C’est pour cette raison qu’en 2012, les responsables des organisations régionales Ouest Africaines (CEDEAO, UEMOA, CILSS) et l’Union européenne ont convenu de fédérer leurs efforts autour d’un partenariat international pour la résilience à travers une initiative baptisée « Alliance Globale pour la Résilience -AGIR- Sahel et Afrique de l’Ouest. Elle ambitionne d’harmoniser les réponses aux situations d’urgences et aux causes structurelles de l’insécurité alimentaire et nutritionnelle.
Par conséquent, pour minimiser les risques d’éparpillement des initiatives non porteuses de résultats, d’émiettement des ressources financières, de refus de mutualisation des ressources et des efforts, les porteurs de AGIR prônent certaines exigences et conditions préalables :
1. L’existence d’une volonté politique affirmée des Etats, des institutions et des acteurs concernés nationaux et régionaux. Elle est nécessaire et se matérialise entre autres par :
a) des investissements structurants visant l’utilisation durable des ressources disponibles et l’accroissement non moins durable de la productivité et de la production agricole au sens large du terme et ;
b) une réponse appropriée et efficace aux pénuries alimentaires – ce qui implique une assistance alimentaire permanente - par la réhabilitation des infrastructures de soutien à la production et la restauration rapide des capitaux circulants dans les zones affectées par les crises.

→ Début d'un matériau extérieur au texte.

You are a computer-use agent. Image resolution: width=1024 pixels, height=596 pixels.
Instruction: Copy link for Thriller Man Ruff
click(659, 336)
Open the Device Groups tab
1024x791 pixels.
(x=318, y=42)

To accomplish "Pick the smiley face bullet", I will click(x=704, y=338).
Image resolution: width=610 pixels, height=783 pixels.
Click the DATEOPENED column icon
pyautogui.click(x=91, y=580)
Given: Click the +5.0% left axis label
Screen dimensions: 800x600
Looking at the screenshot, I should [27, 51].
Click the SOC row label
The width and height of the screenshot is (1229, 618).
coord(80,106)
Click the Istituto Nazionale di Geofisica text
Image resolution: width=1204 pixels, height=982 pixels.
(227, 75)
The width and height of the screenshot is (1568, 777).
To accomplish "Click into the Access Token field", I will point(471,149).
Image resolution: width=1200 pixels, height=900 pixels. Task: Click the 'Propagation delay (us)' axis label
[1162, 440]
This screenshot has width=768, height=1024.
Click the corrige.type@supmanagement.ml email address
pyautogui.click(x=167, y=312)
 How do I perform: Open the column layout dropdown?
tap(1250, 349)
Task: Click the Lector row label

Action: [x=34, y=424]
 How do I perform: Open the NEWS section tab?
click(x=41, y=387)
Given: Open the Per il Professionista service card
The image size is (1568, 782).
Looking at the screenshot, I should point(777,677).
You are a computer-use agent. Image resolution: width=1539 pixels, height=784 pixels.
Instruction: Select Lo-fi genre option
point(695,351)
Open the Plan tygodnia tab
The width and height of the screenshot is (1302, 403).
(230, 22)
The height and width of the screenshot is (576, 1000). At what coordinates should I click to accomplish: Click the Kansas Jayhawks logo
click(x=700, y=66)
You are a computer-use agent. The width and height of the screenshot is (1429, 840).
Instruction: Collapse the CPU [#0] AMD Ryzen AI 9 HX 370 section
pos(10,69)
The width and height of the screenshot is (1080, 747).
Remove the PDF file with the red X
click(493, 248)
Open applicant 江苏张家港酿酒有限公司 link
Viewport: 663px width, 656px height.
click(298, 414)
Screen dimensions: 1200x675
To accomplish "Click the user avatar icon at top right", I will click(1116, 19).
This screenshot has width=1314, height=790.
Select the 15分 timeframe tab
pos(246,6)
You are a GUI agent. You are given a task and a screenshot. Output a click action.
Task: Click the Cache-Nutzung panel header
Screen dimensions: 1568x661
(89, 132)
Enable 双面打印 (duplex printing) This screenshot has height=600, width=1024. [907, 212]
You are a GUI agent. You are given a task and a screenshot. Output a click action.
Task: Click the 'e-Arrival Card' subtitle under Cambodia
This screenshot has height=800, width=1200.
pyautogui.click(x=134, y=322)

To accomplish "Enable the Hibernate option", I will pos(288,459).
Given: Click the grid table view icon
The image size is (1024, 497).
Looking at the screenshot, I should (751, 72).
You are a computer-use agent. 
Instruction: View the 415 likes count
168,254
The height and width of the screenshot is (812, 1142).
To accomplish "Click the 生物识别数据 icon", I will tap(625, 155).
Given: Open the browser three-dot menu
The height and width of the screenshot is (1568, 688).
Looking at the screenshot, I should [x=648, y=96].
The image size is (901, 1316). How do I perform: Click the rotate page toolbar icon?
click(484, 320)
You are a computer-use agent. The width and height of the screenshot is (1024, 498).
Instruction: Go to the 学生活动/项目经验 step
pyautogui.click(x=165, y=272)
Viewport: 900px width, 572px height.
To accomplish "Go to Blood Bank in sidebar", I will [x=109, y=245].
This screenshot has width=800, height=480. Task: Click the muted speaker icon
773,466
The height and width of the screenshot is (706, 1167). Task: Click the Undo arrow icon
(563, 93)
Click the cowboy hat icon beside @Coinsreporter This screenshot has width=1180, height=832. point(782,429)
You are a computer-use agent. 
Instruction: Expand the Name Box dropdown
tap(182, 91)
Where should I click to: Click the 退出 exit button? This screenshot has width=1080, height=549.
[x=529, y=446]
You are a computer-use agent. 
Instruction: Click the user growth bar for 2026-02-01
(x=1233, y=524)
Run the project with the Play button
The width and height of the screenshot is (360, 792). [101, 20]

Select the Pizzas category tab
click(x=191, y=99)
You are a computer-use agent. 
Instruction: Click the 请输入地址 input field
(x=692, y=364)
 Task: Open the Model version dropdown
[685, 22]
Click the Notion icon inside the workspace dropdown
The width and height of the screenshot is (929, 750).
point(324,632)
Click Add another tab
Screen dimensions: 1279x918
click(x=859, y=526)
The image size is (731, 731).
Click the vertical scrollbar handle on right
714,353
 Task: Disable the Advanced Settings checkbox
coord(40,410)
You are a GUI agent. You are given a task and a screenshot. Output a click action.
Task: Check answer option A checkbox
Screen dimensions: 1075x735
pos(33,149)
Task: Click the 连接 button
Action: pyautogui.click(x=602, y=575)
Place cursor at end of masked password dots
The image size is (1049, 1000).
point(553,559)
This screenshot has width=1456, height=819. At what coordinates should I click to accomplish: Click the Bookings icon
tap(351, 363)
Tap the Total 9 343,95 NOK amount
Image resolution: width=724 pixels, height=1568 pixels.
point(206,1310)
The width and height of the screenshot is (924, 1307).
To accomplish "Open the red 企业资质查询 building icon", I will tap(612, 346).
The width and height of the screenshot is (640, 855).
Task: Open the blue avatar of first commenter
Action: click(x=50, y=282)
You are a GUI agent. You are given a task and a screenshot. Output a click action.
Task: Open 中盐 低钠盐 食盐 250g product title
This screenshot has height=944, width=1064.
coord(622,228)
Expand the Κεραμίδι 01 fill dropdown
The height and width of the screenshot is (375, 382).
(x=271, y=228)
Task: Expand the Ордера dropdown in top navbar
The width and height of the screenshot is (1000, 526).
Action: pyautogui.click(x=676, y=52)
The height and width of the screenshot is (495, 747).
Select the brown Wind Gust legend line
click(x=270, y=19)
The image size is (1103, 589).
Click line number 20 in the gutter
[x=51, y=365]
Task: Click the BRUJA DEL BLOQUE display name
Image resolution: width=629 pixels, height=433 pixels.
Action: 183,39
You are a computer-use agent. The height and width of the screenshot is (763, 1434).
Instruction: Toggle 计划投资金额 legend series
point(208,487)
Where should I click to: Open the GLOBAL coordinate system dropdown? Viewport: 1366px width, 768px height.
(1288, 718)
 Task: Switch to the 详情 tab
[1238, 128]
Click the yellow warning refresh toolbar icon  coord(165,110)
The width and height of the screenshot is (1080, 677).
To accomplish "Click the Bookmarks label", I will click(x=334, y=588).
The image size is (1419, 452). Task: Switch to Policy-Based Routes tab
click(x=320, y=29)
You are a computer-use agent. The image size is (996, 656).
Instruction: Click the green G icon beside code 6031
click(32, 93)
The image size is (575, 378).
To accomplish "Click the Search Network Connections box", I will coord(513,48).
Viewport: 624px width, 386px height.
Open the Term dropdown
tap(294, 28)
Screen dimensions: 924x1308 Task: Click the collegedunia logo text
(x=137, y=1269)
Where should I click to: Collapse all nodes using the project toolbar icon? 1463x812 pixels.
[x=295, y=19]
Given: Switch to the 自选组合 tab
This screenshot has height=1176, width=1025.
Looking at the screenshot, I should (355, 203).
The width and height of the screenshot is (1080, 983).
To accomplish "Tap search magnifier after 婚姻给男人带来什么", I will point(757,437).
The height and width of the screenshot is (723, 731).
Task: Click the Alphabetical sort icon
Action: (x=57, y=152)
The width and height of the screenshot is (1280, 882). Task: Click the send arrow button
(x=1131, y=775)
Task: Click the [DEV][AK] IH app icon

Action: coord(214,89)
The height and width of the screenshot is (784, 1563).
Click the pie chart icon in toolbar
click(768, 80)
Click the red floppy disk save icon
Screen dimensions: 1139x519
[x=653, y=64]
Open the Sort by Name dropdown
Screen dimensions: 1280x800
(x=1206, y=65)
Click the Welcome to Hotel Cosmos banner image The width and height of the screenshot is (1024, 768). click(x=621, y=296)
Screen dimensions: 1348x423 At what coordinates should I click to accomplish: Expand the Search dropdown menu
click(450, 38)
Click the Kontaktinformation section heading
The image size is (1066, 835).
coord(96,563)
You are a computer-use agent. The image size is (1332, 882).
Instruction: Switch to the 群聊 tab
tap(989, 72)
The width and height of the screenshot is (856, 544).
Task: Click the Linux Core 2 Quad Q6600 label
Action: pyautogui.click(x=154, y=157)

2. La disponibilité d’un cadre stratégique et des programmes structurants nationaux de résilience. Le cadre stratégique en tant que référence pour les interventions aussi bien régionales que nationales sera décliné dans les pays en projets et programmes. Le processus de formulation desdits programmes se fera à travers des dialogues nationaux participatifs et inclusifs durant lesquels, il sera procédé à un « mapping » des politiques, programmes et cadres de dialogues existants à l’aune de la résilience. Ce «mapping» permettra d’identifier les priorités pertinentes contribuant au renforcement de la résilience des ménages, familles et communautés vulnérables. Le caractère inclusif des dialogues nationaux est crucial pour favoriser la mutualisation des efforts et surtout éviter la cacophonie aussi bien dans la formulation des projets et programmes que leur mise en œuvre et leur mesure. Cette dernière requiert non seulement des données fiables mais également consensuelles.
3. La disponibilité des moyens et capacités nécessaires pour mesurer les impacts investissements faits sur la résilience. Ce qui passe par la mise en place d’une Plateforme technique pour évaluer, analyser et mesurer la résilience. Cette Plateforme sera structurée et régie par des textes qui règlementent son fonctionnement. Elle devra fonctionner suivant une approche participative et inclusive mobilisant l’ensemble des acteurs ayant participer aux dialogues nationaux de formulation des programmes résilience. Compte tenu de la multiplicité des initiatives, une de ses tâches serait aussi de concevoir et faire appliquer un outil consensuel d’évaluation, d’analyse et de mesure de la résilience à tous les niveaux (national, communautés, familles et ménages).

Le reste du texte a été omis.